Daily Caller News Foundation

The Houthi attacks against commercial vessels in the Red Sea are threatening to disrupt U.S. and global markets with delayed shipping times and increased good prices, The Washington Post reported.

The Yemen-based Houthis have launched several attacks since Oct. 7 against vessels in the Red Sea as part of retaliation efforts against Israel and its allies. In an effort to avoid the Houthis, commercial vessels are now taking longer routes to reach their destinations, resulting in delays and higher shipping costs, and ultimately increased prices for consumer goods in the U.S. and across the world, according to the Post.

Major shipping companies like COSCO, Maersk, and CMA CGM, as well as several fuel tankers, previously utilized major trade routes in the Red Sea that cut through Africa and Asia, according to the Post.
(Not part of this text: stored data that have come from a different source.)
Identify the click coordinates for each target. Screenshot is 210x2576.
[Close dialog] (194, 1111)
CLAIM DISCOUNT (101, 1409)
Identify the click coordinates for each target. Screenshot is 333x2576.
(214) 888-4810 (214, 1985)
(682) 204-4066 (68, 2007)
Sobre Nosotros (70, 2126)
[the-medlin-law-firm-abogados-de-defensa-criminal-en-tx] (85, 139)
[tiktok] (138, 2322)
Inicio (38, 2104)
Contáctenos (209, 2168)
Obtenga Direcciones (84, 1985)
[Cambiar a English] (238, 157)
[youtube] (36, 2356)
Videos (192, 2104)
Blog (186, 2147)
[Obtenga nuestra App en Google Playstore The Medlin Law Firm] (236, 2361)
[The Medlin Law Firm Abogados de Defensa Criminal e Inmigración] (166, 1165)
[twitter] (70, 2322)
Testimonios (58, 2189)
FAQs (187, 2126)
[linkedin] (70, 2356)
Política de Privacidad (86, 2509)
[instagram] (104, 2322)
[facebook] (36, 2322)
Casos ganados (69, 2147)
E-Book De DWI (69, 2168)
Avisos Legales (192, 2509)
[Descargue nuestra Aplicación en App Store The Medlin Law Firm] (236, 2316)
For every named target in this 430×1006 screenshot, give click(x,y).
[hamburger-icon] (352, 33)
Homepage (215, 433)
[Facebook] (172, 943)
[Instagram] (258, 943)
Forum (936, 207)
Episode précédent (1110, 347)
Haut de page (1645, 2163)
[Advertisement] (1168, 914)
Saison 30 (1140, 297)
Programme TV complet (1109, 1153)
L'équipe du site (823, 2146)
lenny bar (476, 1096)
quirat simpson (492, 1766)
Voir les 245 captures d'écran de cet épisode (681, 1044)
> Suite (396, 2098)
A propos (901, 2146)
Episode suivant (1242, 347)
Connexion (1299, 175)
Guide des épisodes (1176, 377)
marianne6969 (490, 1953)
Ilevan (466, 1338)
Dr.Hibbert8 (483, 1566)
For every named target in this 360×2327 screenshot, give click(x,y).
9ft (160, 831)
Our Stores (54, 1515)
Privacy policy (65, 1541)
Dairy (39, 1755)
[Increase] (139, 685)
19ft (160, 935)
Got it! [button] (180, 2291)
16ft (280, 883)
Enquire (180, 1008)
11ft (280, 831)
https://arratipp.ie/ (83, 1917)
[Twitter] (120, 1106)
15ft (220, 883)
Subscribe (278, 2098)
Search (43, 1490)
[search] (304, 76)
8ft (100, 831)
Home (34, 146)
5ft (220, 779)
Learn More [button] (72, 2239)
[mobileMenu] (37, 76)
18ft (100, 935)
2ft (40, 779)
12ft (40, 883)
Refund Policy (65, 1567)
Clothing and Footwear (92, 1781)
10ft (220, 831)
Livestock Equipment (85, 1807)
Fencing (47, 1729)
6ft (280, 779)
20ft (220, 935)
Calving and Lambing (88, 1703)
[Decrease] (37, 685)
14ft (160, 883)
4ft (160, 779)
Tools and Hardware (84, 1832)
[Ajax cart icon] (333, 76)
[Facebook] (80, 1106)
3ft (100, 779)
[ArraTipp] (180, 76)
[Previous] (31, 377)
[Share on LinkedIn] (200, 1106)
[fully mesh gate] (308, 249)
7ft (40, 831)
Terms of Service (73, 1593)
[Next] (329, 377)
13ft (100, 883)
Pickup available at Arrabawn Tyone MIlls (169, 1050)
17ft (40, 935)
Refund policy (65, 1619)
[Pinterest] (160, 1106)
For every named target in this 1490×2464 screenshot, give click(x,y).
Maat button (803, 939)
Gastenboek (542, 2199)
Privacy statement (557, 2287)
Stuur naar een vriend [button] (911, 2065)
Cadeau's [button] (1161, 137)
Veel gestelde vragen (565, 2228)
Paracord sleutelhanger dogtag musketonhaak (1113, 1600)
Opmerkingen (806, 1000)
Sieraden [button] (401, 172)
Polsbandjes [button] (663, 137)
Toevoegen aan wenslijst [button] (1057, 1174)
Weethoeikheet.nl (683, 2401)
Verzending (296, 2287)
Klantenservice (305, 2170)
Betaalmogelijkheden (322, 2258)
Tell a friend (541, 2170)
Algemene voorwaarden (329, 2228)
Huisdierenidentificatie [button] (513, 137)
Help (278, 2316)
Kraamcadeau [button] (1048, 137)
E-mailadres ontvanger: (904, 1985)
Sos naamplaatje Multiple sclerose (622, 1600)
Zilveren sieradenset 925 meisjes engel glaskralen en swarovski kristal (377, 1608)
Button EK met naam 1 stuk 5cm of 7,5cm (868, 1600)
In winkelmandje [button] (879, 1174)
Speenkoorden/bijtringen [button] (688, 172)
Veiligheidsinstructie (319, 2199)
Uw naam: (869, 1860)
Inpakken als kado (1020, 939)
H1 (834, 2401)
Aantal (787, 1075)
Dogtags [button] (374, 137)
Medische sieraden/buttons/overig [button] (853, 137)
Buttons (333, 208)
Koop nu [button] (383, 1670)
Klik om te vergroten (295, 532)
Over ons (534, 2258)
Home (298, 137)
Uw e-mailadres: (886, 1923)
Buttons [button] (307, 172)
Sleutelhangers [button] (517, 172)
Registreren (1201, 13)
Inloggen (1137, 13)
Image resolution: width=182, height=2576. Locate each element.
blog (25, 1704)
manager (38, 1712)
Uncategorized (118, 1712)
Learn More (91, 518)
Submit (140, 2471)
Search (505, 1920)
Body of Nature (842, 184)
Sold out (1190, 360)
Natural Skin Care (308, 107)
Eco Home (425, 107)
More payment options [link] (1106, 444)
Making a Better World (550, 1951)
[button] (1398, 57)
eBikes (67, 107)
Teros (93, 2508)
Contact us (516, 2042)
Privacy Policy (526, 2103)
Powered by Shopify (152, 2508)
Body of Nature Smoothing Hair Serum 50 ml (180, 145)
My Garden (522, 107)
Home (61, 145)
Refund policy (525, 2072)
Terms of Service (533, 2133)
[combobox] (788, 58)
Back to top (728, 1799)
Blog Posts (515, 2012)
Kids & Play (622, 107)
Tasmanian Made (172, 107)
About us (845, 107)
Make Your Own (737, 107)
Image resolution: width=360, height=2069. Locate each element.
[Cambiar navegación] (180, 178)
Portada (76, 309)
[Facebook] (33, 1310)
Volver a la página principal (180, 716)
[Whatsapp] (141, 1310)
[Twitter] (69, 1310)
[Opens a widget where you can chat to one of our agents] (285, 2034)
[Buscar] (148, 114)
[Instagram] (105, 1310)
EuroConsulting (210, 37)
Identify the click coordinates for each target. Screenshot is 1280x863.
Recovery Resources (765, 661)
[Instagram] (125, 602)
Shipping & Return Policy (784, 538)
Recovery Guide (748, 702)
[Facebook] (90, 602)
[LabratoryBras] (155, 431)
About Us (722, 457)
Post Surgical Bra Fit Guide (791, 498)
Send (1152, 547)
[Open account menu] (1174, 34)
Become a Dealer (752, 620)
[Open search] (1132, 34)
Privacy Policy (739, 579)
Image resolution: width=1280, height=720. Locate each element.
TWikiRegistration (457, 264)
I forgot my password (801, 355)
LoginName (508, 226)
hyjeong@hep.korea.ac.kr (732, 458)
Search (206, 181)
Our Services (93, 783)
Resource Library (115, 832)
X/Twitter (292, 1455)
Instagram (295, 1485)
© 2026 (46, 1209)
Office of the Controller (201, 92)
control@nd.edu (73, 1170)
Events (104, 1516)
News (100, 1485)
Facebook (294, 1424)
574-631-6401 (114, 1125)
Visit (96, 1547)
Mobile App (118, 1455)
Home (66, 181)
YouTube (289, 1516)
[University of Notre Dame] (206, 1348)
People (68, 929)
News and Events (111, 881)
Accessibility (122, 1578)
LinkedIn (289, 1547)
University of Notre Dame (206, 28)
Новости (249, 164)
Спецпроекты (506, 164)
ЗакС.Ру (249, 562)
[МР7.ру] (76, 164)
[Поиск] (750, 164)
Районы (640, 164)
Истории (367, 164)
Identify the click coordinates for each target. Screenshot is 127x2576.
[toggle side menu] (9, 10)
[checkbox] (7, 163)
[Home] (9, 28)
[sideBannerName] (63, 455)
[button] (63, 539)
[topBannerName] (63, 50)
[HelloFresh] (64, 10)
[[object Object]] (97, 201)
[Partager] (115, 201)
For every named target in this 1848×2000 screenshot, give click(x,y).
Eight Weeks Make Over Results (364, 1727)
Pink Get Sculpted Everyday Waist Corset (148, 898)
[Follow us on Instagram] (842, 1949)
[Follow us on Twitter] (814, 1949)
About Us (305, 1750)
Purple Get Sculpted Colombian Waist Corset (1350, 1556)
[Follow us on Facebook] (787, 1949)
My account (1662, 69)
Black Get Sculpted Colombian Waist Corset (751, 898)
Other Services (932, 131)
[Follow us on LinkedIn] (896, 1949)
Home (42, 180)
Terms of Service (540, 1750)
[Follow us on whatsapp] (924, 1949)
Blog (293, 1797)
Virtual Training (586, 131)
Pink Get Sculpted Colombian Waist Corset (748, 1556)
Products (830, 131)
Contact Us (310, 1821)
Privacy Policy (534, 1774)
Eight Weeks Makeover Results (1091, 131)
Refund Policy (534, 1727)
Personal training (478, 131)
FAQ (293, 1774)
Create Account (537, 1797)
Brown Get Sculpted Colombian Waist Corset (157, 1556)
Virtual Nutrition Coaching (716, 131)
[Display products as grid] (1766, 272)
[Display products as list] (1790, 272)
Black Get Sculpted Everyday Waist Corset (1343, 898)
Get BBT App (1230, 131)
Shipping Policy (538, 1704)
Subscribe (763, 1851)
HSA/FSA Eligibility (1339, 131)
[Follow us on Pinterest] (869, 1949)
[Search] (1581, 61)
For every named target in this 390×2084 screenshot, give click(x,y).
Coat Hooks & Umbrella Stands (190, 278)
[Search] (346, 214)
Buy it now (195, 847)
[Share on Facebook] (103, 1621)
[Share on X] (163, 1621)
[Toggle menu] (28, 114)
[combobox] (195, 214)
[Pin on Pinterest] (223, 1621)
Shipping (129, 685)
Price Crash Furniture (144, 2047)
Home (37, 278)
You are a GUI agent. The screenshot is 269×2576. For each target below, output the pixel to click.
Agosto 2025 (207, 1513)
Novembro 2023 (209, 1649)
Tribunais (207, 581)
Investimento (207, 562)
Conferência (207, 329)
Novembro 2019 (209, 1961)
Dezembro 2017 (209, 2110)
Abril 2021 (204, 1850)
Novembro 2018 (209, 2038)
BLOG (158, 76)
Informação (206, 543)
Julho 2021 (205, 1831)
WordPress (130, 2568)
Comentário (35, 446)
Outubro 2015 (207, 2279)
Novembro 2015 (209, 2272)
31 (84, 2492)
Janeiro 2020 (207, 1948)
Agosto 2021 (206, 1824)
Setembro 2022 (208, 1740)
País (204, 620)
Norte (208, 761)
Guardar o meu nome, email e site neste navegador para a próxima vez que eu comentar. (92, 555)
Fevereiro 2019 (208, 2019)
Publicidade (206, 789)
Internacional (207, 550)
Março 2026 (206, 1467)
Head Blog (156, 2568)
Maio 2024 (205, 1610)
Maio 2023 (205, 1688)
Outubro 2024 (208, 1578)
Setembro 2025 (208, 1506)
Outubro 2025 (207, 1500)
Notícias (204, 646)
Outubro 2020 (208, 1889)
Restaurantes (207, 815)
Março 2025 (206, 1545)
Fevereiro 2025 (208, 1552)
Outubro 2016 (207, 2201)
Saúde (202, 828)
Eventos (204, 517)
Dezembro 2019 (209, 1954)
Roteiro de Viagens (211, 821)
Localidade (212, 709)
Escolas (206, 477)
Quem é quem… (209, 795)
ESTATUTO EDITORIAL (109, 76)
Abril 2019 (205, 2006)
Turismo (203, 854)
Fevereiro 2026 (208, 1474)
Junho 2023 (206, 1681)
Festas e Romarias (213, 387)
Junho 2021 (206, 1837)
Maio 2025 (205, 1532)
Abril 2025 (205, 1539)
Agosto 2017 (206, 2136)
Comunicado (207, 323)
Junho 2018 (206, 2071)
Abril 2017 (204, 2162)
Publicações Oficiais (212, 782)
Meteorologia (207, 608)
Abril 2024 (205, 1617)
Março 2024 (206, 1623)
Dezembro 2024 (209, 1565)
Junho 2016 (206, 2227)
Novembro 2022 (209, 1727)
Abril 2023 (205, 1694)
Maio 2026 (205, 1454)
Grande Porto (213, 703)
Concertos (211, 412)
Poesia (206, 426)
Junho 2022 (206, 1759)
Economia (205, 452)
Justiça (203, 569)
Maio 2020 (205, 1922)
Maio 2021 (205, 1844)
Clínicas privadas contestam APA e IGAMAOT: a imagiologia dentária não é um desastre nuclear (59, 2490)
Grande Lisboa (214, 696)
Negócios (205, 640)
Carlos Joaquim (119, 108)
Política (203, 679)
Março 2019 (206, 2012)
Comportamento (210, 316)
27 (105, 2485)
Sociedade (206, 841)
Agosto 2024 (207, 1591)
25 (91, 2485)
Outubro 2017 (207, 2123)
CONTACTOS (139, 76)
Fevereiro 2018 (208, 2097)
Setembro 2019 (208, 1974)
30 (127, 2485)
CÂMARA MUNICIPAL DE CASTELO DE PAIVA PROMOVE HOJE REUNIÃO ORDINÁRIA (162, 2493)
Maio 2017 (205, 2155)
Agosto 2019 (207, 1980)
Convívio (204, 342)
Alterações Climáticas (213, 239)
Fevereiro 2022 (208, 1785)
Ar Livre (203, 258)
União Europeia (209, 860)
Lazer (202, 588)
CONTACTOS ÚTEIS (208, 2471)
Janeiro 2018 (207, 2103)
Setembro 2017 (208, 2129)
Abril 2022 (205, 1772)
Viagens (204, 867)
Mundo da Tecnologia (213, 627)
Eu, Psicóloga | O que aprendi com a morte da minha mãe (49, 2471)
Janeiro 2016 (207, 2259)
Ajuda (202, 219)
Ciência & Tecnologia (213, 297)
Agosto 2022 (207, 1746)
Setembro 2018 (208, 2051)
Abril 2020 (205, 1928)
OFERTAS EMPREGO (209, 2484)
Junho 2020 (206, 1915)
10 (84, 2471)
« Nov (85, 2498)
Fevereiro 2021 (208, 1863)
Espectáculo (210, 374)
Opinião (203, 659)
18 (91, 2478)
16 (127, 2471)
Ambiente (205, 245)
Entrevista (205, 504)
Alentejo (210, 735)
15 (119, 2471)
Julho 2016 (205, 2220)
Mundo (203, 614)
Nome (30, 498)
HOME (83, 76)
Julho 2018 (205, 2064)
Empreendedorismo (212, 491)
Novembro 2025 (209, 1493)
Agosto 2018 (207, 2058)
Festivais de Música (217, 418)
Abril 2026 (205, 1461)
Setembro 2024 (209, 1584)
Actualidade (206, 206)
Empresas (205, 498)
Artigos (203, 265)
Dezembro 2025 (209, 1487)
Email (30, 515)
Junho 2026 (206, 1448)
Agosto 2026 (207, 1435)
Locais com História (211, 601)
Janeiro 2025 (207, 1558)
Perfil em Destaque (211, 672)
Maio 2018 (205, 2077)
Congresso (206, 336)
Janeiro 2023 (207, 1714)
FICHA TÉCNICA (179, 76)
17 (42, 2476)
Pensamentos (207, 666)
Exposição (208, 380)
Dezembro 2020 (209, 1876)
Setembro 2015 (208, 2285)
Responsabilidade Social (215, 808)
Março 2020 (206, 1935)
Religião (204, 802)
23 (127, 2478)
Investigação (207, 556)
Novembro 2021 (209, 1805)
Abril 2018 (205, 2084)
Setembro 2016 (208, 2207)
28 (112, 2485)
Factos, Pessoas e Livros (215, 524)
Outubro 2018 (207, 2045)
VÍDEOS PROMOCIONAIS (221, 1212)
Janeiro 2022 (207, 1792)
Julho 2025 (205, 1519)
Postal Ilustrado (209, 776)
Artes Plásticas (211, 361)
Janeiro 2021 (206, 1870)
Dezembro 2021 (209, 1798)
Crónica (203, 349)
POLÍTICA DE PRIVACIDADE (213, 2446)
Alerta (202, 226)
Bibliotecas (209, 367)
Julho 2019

The recent spate of Houthi attacks has forced shipping vessels to move down and around South Africa’s Cape of Good Hope.

This new route adds thousands of miles and potentially weeks of time to a vessel’s trip, according to the Post.

“It’s about an 8 percent longer journey, which is going to drive prices up quite a bit for ocean freight – that’s a material impact on prices for the goods themselves,” Ryan Petersen, CEO of Flexport, told the Post. Petersen noted that the higher costs associated with shipping these goods will affect the prices of “most of the stuff that you see in stores.”

Delayed shipping times also mean that some of the goods these vessels are carrying will no longer be in season when they finally arrive at their destination, making them less profitable to retailers and wholesalers, according to the Post.

“You can’t sell Valentine’s Day cards on St. Patrick’s Day,” George Kochanowski, CEO of shipping container company Staxxon, told the Post.

The U.S. and other international consumers that relied on goods delivered through the Red Sea will feel the brunt of increased costs and delays, according to the Post. Though the immediate consequences affect companies that previously shipped through Red Sea routes, compounded traffic will “ultimately metastasize to the entire world,” Richard Danderline, CFO of Staxxon, told the Post.

U.S. Department of Defense Secretary Lloyd Austin announced in December that an international task force had been formed to combat the Houthi’s aggression in the Red Sea.

The Houthis have launched over 1oo attacks against ten commercial vessels and managed to hijack one ship before bringing it back to a Yemeni port in November. There is no timeline for how long the Houthis will keep up their attacks, but the U.S. maintains its right to defend itself and its interests, a Pentagon spokesperson told the Post.